VIRAL APP OF THE WEEK
FutureHouse Kosmos + the Robin lab-in-the-loop system The independent counterpart to Claude Science and the AI-for-science tool that went viral this year. FutureHouse (nonprofit, spun its for-profit Edison Scientific out in late 2025) put publicly usable 'AI scientist' agents on the web and an API. Kosmos runs what users estimate is six months of research in a single day: one run reads ~1,500 papers, writes ~42,000 lines of analysis code, and stays coherent across tens of millions of tokens, with roughly 80% of findings judged accurate and 7 validated discoveries across neuroscience, materials science and genetics. Its sibling Robin (Nature, 2026) is the cleanest public example of the day's technique: three language agents -- Crow (fast literature search), Falcon (deep review) and Finch (experimental-data analysis) -- iterate hypothesis -> experiment -> analysis -> refined hypothesis, with human scientists running the physical assays. Applied to dry age-related macular degeneration, Robin proposed boosting RPE-cell phagocytosis, nominated the drug ripasudil, and surfaced ABCA1 as a target -- concept to submitted paper in ~2.5 months. Secondary call-outs: NVIDIA BioNeMo Agent Toolkit (github.com/NVIDIA-BioNeMo/bionemo-agent-toolkit -- 'turn any agent into a life-science expert', now the callable-model layer under both Claude Science and OpenAI) and Ginkgo Bioworks committing all R&D; to autonomous infrastructure by end-2026.

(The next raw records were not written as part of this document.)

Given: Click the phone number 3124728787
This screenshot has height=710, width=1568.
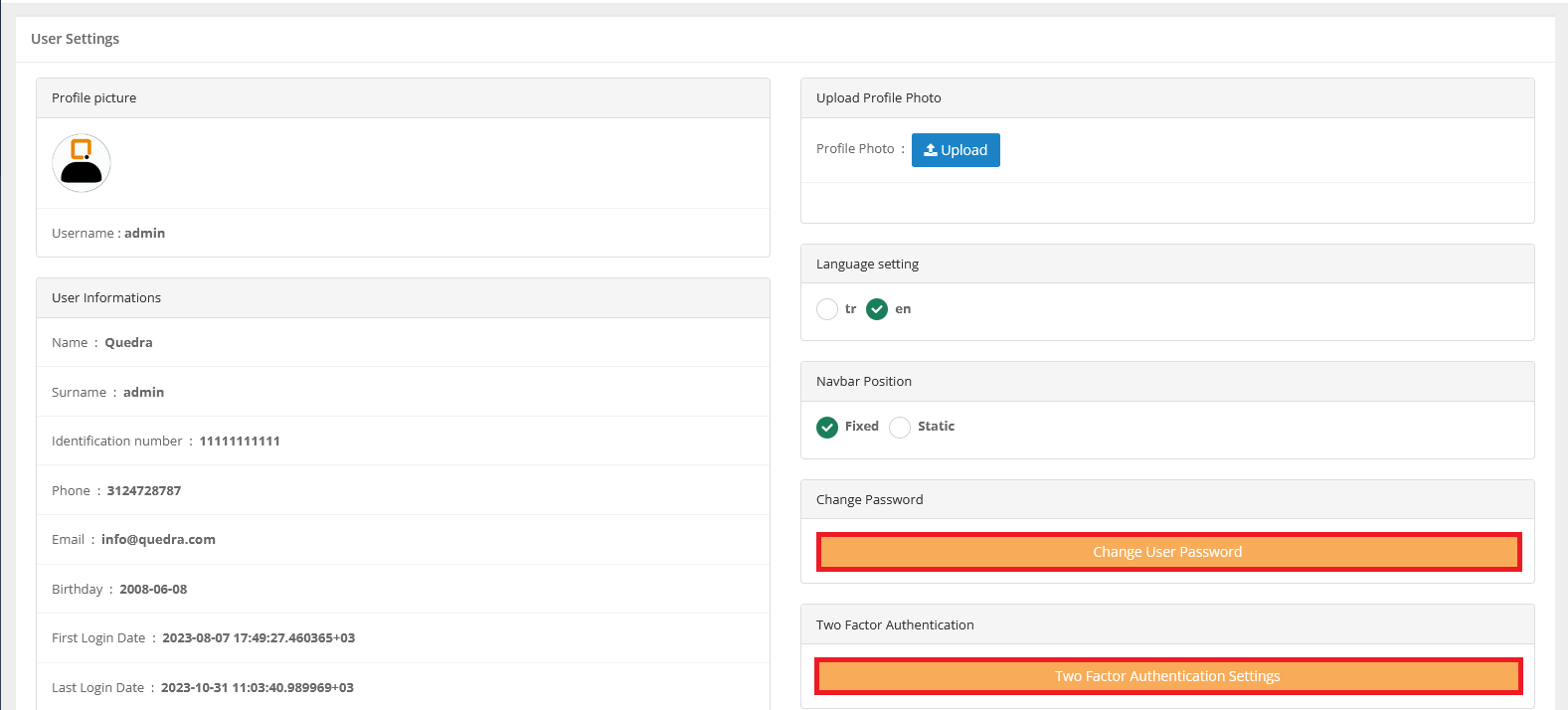Looking at the screenshot, I should pyautogui.click(x=144, y=491).
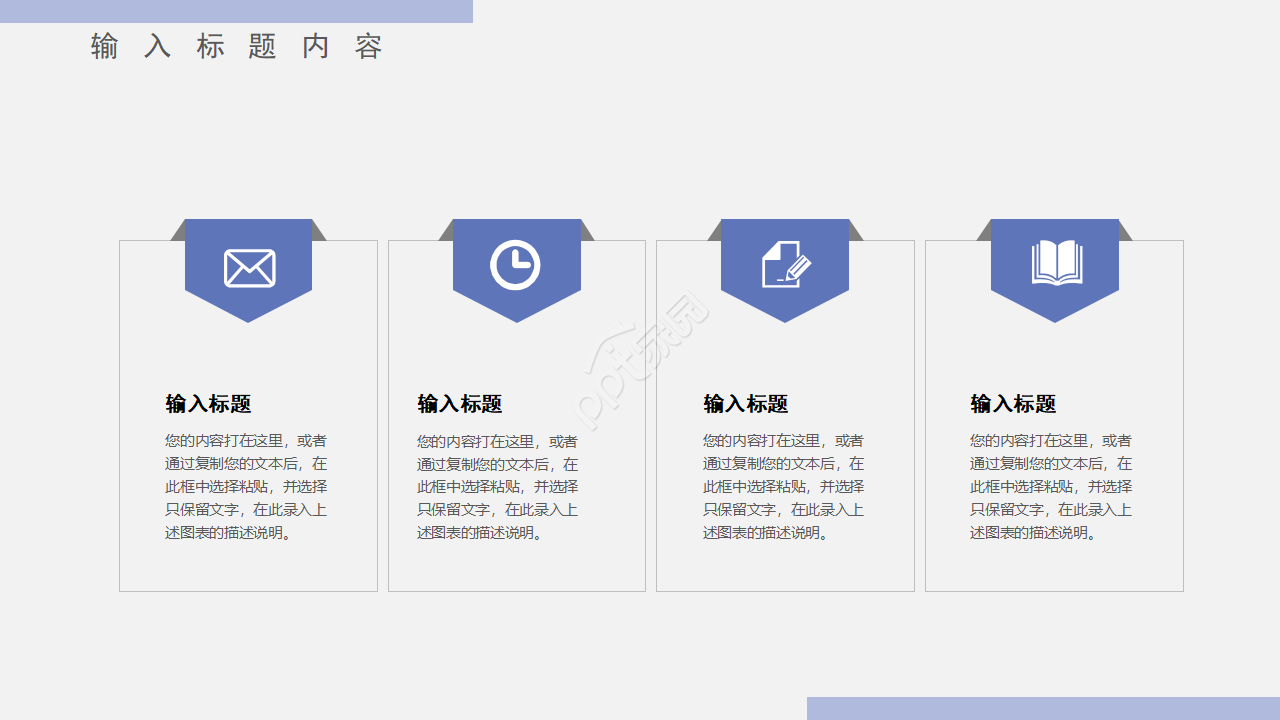Select the ribbon shape containing the pencil icon
The image size is (1280, 720).
point(785,300)
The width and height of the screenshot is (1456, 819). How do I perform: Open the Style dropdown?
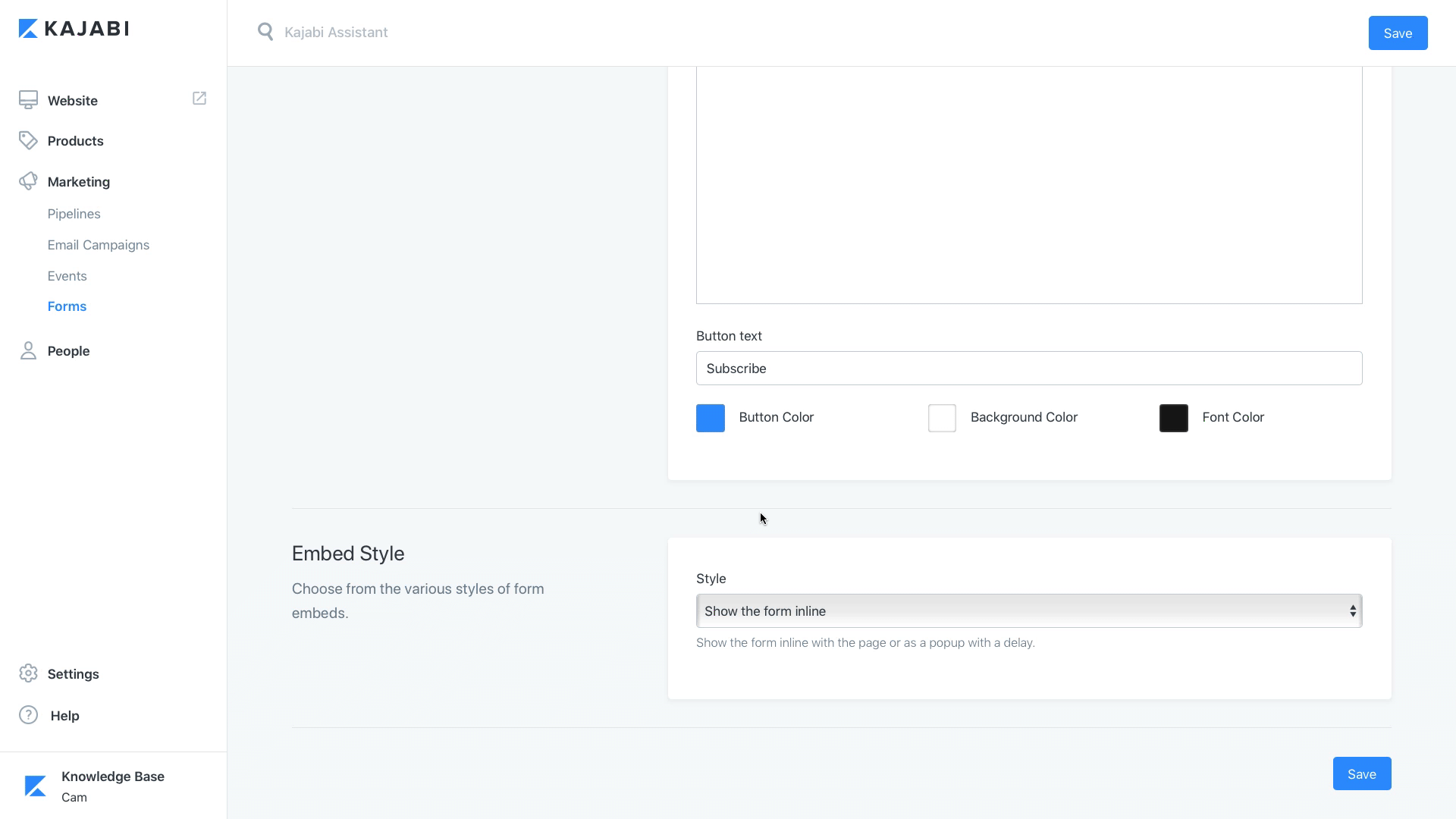pyautogui.click(x=1028, y=611)
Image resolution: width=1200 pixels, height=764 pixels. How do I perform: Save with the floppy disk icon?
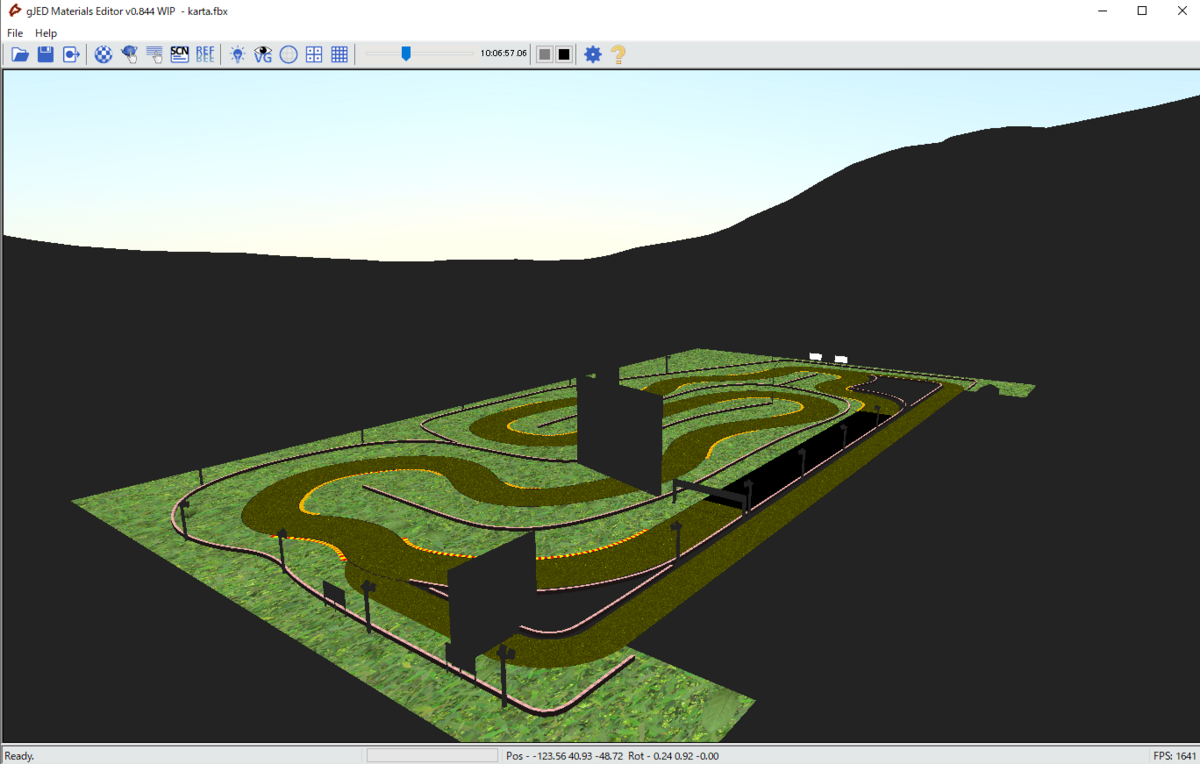(46, 54)
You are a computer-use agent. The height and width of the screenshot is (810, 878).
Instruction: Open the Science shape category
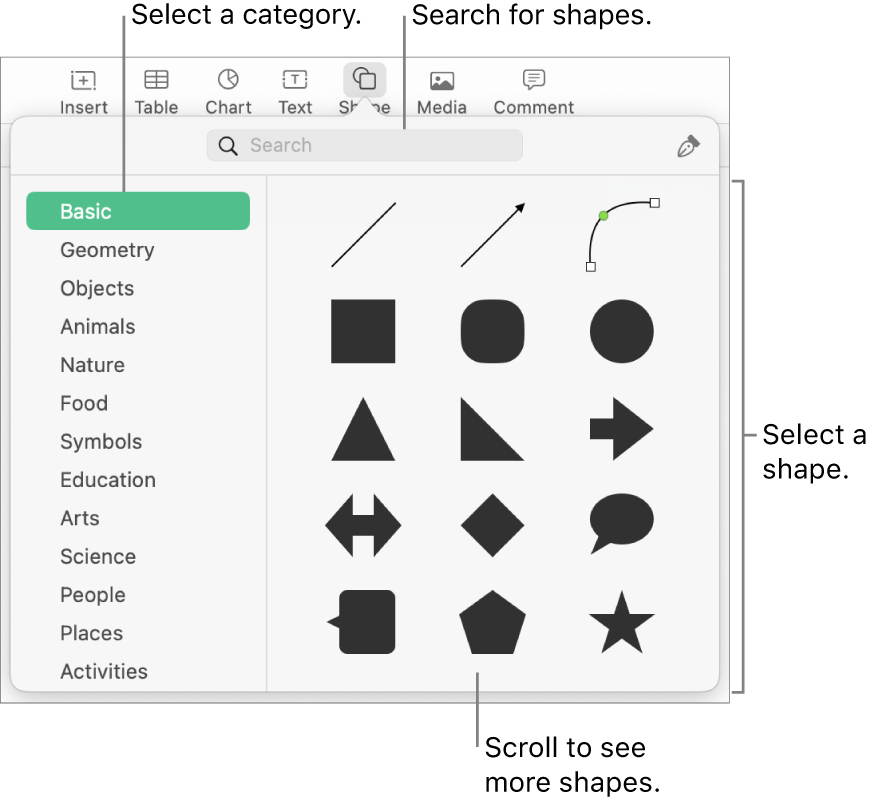[97, 556]
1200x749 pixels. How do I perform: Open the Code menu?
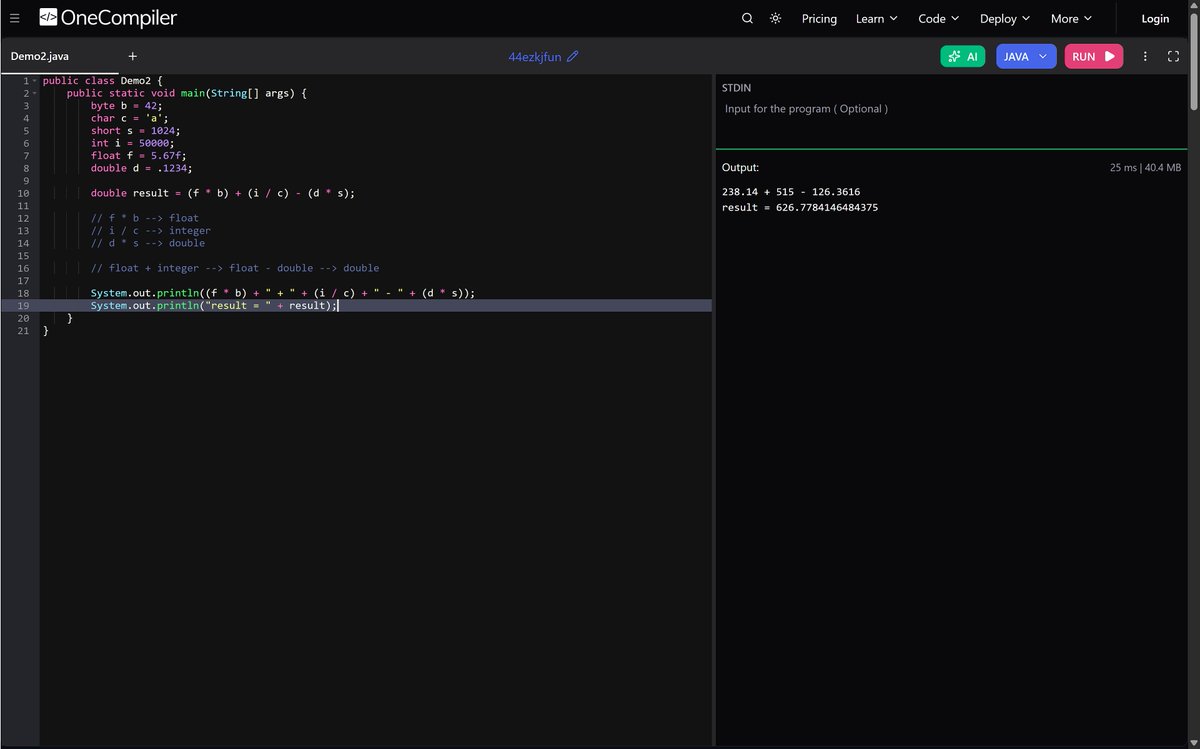[x=938, y=18]
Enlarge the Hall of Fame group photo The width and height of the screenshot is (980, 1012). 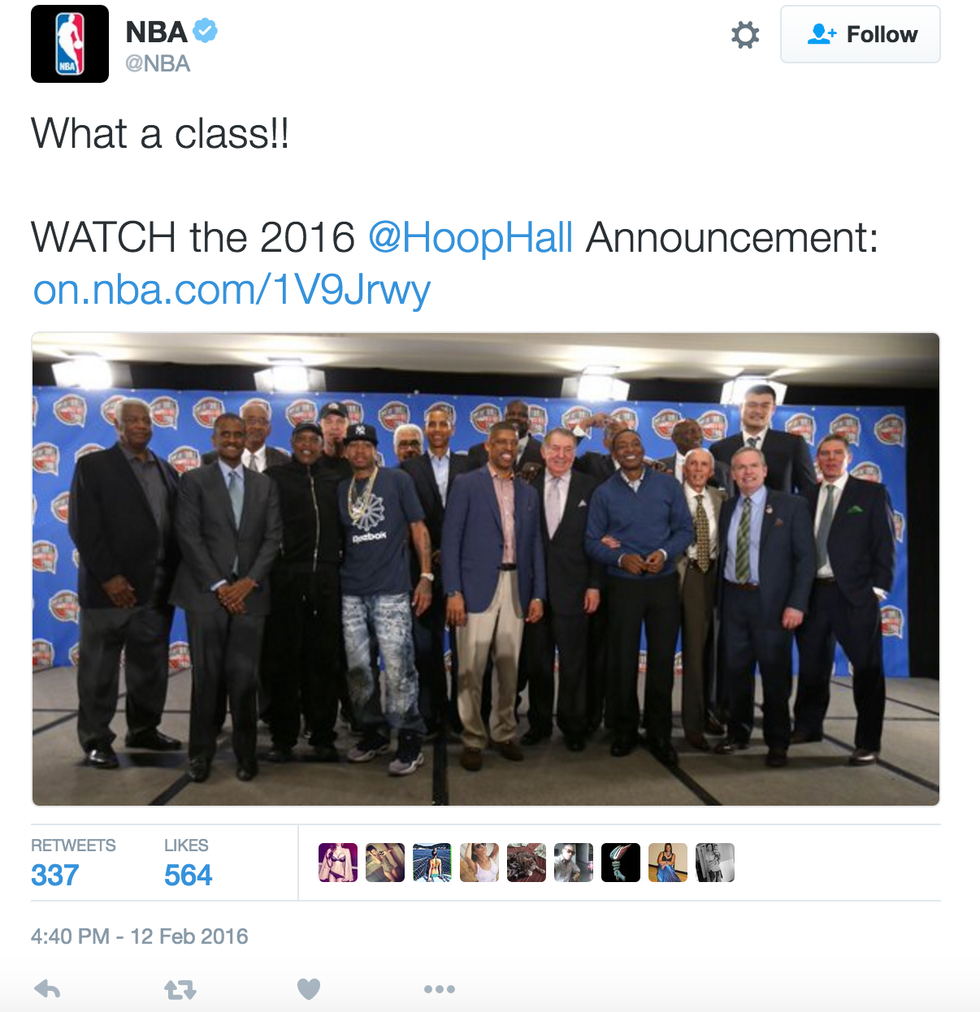pyautogui.click(x=485, y=569)
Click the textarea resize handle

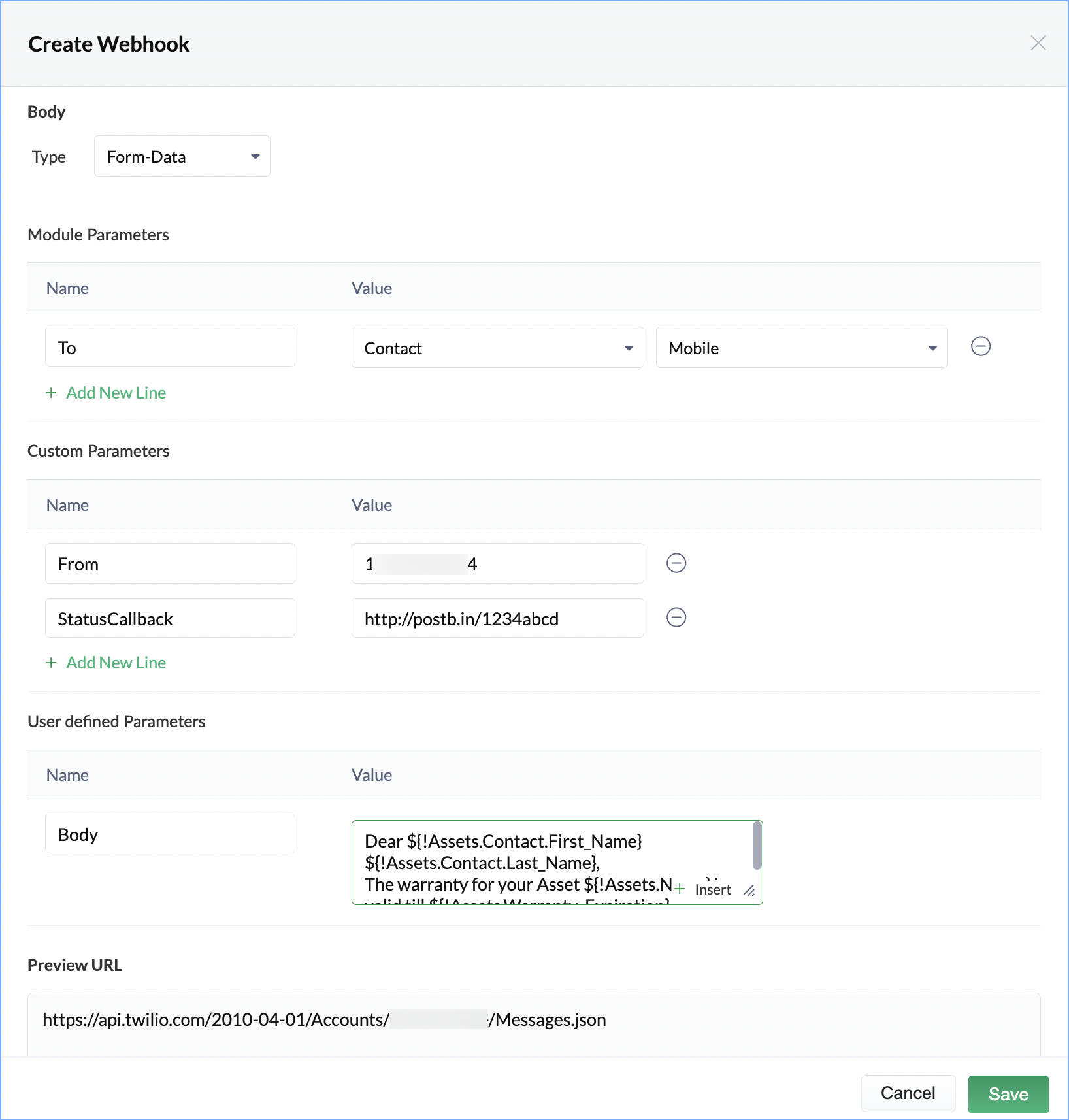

With frontier model performance compressed to a near-tie (Day 80), the AI-for-science race is not being won on raw benchmark points -- it is being won on the stack around the model: callable specialist models (BioNeMo), reproducible auditable artifacts, on-prem data boundaries, and reviewer agents that make outputs trustworthy. Claude Science, FutureHouse Kosmos and the BioNeMo toolkit all landed inside two weeks; the moat is the lab-in-the-loop harness plus governance evidence, not the base model. Anthropic, now past OpenAI on revenue (~$47B run-rate) and courting scientists with a 50-project AI-for-Science fund, is planting the same open-protocol flag in science that MCP planted in tooling.
Pick a step where the experiment is cheap, fast and reversible -- literature triage, hypothesis enumeration, an analysis pipeline -- close a loop around it, and keep a human on the physical step and the 'is this real?' judgement. That is where Level 2-3 self-driving labs already deliver.
The BioNeMo pattern: containerise specialist models (Evo 2, Boltz-2, OpenFold3) as NIM microservices, expose via MCP, and let a generalist agent route to them. Specialist capability arrives as a tool, not a bigger brain -- and the pattern ports to any technical domain.
Code + environment + message history per result = reproducibility + dual-use audit + EU AI Act Annex III evidence at once. Aug 2 = T-26 days. Claude Science ships this by construction; build it in from day one.